Puck thought about this.
“Uncle Relevance is pulling your leg…” Gloria warned him.
“Hey, you gonna trust her or me? I’m a doctor.”
“He’s not that kind of a doctor!” Gloria scoffed from the linen closet.
It was sort of inevitable that the kids sat around the dining table to try out some board games involving the seven wonders of the world. This left Theodore for his nap. Rose sent me a note about juvenile sea squirts that ate their own brains. Sounded like she was really cranking through her certification studies… Gloria put on the tea for Carrie; you’d think the girls in my family were solid English. They talked mirrors and “poodle” pillows for the house while Kitts finished building the Pyramids in the other room.
It’s been awhile since Kitts and Carrie have chatted, I guess. Time moves on and on. I doubt there’s any more haunted house plays or reading poetry by the lake, flying enormous bolts of cloth in the wind in the foreseeable future. Now there’s language courses, apps sold in international countries, blueprints, babies… but I think they’ll always have a little tree house masquerade mask in them. Enough to share at least.

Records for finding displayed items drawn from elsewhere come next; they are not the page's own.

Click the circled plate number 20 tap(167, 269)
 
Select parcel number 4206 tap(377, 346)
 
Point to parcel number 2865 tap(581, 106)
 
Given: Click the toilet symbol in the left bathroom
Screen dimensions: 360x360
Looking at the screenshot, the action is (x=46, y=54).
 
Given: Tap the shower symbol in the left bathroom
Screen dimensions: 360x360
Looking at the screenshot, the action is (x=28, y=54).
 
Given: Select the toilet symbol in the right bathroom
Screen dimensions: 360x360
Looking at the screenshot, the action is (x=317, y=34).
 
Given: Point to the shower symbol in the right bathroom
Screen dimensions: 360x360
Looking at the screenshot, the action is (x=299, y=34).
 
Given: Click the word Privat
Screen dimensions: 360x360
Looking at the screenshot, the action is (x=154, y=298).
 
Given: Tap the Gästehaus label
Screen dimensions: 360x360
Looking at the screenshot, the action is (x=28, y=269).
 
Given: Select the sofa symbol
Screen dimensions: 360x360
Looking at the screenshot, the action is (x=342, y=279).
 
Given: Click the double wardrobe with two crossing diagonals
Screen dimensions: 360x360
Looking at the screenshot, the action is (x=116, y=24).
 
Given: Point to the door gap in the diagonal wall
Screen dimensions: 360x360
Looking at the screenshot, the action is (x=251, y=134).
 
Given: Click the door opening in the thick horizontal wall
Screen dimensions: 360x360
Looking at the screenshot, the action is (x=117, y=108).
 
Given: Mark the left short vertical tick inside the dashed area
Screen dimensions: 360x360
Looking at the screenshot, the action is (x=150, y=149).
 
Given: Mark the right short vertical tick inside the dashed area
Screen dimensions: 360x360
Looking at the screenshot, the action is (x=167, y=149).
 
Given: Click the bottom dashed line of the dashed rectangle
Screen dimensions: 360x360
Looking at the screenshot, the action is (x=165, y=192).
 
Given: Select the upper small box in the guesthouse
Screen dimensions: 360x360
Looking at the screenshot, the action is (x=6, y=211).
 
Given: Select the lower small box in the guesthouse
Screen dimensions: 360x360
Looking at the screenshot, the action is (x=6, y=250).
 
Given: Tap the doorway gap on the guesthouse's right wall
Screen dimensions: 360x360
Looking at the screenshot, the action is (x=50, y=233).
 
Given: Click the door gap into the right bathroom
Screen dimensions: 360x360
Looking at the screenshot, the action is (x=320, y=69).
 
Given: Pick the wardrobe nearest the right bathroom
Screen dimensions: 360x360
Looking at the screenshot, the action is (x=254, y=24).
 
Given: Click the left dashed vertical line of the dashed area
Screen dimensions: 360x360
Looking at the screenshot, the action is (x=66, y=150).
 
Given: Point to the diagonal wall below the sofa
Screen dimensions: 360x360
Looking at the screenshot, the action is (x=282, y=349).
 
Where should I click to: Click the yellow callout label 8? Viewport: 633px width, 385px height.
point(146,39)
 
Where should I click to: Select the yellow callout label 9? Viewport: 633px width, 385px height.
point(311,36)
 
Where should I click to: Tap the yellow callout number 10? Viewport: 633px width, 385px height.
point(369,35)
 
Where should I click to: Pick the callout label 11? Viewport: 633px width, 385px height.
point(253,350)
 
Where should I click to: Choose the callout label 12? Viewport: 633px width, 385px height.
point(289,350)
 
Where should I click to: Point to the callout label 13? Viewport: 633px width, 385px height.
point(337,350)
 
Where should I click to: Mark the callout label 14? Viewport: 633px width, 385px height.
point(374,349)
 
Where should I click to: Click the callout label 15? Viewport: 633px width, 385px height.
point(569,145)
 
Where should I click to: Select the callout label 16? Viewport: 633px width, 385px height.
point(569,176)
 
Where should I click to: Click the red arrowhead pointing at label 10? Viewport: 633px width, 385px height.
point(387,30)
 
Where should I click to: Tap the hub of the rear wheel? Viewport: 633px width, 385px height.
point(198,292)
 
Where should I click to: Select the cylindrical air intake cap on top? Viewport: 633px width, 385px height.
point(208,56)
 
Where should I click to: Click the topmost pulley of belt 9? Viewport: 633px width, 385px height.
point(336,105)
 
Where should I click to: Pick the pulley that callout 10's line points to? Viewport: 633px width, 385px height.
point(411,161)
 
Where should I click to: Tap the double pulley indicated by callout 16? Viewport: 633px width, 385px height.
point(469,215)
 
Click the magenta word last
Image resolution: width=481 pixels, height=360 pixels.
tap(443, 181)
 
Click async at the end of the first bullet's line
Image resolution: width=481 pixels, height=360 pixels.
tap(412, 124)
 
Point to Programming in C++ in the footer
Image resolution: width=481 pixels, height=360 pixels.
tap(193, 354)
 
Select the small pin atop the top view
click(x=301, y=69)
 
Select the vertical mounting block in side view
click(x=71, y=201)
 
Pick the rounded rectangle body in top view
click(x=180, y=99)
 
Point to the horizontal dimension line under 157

Gloria reverted to scrubby sweats and tee to begin painting our Christmas present a rich Aegean blue. She made one last effort to encourage me to change my mind about the color of the bed. She was hoping I’d see the light and convert to white. Kitts and Carrie joined her in the basement to continue their overdue catch-up amongst the storage shelves. More football. Izzy’s next photo shoot mock-up. The South boys chatted up politics and law, maybe. And my own boys dug into the sculpting clay, which included gold and silver. They didn’t make colors like that when I was a kid. The younger boy making “art”, the older boy sipping a Dos Equis over a purple dragon with red back scales while listening to the younger tell tale of plants vs. zombies…
We had been invited to McGurk’s Pub with a small section of the old school group that night to see Catalina before she left for Iraq. But there really wasn’t time. The Bear was staring down eight days of intense Greek translation at the seminary and one more night of social gatherings didn’t mix right. For the record, I would have gone with the Grilled Three Cheese Sandwich [without onions].
Instead, The Bear took tech support call from Red Strike, beefed up some additional changes to Theodore’s website, and reviewed 300 Greek vocabulary words for his initial quiz, Wednesday morning, half-joining me for another run-through imagined 1970’s Korea. I listened to them gab in technology, while I brushed my teeth. One of my least-enjoyable tasks of the day, although the new brush designed for three year-olds [I have small teeth] helps, I’ll admit. Crackers, as usual, followed me to the bathroom, jumped into the shower, and air-attacked the backside of the shower curtain. Maybe she understands the white fish pattern. Who knows…
Estimated wait till adoption – 2 years, 2 months.